=== Task to complete ===
Copy the following records out line for line, without changing anything.
** start of Record list **
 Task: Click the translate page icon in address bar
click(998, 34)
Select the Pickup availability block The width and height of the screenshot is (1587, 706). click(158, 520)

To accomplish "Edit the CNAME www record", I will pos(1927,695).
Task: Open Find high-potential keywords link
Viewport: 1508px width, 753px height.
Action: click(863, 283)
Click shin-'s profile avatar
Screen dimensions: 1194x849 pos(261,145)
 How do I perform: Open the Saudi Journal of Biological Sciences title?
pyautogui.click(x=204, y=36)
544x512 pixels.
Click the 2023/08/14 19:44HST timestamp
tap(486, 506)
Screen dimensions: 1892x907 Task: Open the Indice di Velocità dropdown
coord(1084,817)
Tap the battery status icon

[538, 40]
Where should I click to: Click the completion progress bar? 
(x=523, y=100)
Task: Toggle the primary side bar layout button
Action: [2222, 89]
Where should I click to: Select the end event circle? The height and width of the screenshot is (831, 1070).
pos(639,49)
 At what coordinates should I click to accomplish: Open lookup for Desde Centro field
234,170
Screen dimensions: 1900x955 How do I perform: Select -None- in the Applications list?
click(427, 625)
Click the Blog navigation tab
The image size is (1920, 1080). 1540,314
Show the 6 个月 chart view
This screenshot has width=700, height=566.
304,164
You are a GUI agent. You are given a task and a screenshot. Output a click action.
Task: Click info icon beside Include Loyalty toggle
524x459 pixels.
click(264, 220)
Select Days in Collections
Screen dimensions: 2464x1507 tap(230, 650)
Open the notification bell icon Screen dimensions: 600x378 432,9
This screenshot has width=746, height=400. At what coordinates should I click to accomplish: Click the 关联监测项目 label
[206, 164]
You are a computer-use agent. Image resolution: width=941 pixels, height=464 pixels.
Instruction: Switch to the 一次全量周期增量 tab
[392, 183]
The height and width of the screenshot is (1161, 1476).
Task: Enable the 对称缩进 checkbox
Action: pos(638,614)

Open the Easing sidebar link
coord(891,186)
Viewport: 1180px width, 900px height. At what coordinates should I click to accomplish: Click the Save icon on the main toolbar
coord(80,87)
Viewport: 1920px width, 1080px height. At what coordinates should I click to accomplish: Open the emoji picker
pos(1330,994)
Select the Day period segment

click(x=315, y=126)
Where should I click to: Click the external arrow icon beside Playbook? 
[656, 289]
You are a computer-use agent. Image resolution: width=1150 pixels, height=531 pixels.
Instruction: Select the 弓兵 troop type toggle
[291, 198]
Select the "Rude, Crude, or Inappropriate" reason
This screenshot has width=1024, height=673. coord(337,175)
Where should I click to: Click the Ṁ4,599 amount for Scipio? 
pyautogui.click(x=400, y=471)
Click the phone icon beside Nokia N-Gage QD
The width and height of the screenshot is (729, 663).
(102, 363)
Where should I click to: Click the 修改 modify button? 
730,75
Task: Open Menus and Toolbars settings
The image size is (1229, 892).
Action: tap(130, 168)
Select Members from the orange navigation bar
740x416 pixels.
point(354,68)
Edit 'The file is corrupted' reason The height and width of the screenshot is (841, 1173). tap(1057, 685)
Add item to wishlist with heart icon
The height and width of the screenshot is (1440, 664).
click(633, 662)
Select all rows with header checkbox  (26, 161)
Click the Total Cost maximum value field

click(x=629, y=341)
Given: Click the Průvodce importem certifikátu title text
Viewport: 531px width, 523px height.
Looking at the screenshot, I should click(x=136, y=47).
** end of Record list **
=== Task output ===
 Task: Click the translate page icon in address bar
click(998, 34)
Select the Pickup availability block The width and height of the screenshot is (1587, 706). click(158, 520)

To accomplish "Edit the CNAME www record", I will pos(1927,695).
Task: Open Find high-potential keywords link
Viewport: 1508px width, 753px height.
Action: click(863, 283)
Click shin-'s profile avatar
Screen dimensions: 1194x849 pos(261,145)
 How do I perform: Open the Saudi Journal of Biological Sciences title?
pyautogui.click(x=204, y=36)
544x512 pixels.
Click the 2023/08/14 19:44HST timestamp
tap(486, 506)
Screen dimensions: 1892x907 Task: Open the Indice di Velocità dropdown
coord(1084,817)
Tap the battery status icon

[538, 40]
Where should I click to: Click the completion progress bar? 
(x=523, y=100)
Task: Toggle the primary side bar layout button
Action: [2222, 89]
Where should I click to: Select the end event circle? The height and width of the screenshot is (831, 1070).
pos(639,49)
 At what coordinates should I click to accomplish: Open lookup for Desde Centro field
234,170
Screen dimensions: 1900x955 How do I perform: Select -None- in the Applications list?
click(427, 625)
Click the Blog navigation tab
The image size is (1920, 1080). 1540,314
Show the 6 个月 chart view
This screenshot has width=700, height=566.
304,164
You are a GUI agent. You are given a task and a screenshot. Output a click action.
Task: Click info icon beside Include Loyalty toggle
524x459 pixels.
click(264, 220)
Select Days in Collections
Screen dimensions: 2464x1507 tap(230, 650)
Open the notification bell icon Screen dimensions: 600x378 432,9
This screenshot has width=746, height=400. At what coordinates should I click to accomplish: Click the 关联监测项目 label
[206, 164]
You are a computer-use agent. Image resolution: width=941 pixels, height=464 pixels.
Instruction: Switch to the 一次全量周期增量 tab
[392, 183]
The height and width of the screenshot is (1161, 1476).
Task: Enable the 对称缩进 checkbox
Action: pos(638,614)

Open the Easing sidebar link
coord(891,186)
Viewport: 1180px width, 900px height. At what coordinates should I click to accomplish: Click the Save icon on the main toolbar
coord(80,87)
Viewport: 1920px width, 1080px height. At what coordinates should I click to accomplish: Open the emoji picker
pos(1330,994)
Select the Day period segment

click(x=315, y=126)
Where should I click to: Click the external arrow icon beside Playbook? 
[656, 289]
You are a computer-use agent. Image resolution: width=1150 pixels, height=531 pixels.
Instruction: Select the 弓兵 troop type toggle
[291, 198]
Select the "Rude, Crude, or Inappropriate" reason
This screenshot has width=1024, height=673. coord(337,175)
Where should I click to: Click the Ṁ4,599 amount for Scipio? 
pyautogui.click(x=400, y=471)
Click the phone icon beside Nokia N-Gage QD
The width and height of the screenshot is (729, 663).
(102, 363)
Where should I click to: Click the 修改 modify button? 
730,75
Task: Open Menus and Toolbars settings
The image size is (1229, 892).
Action: tap(130, 168)
Select Members from the orange navigation bar
740x416 pixels.
point(354,68)
Edit 'The file is corrupted' reason The height and width of the screenshot is (841, 1173). tap(1057, 685)
Add item to wishlist with heart icon
The height and width of the screenshot is (1440, 664).
click(633, 662)
Select all rows with header checkbox  (26, 161)
Click the Total Cost maximum value field

click(x=629, y=341)
Given: Click the Průvodce importem certifikátu title text
Viewport: 531px width, 523px height.
Looking at the screenshot, I should click(x=136, y=47).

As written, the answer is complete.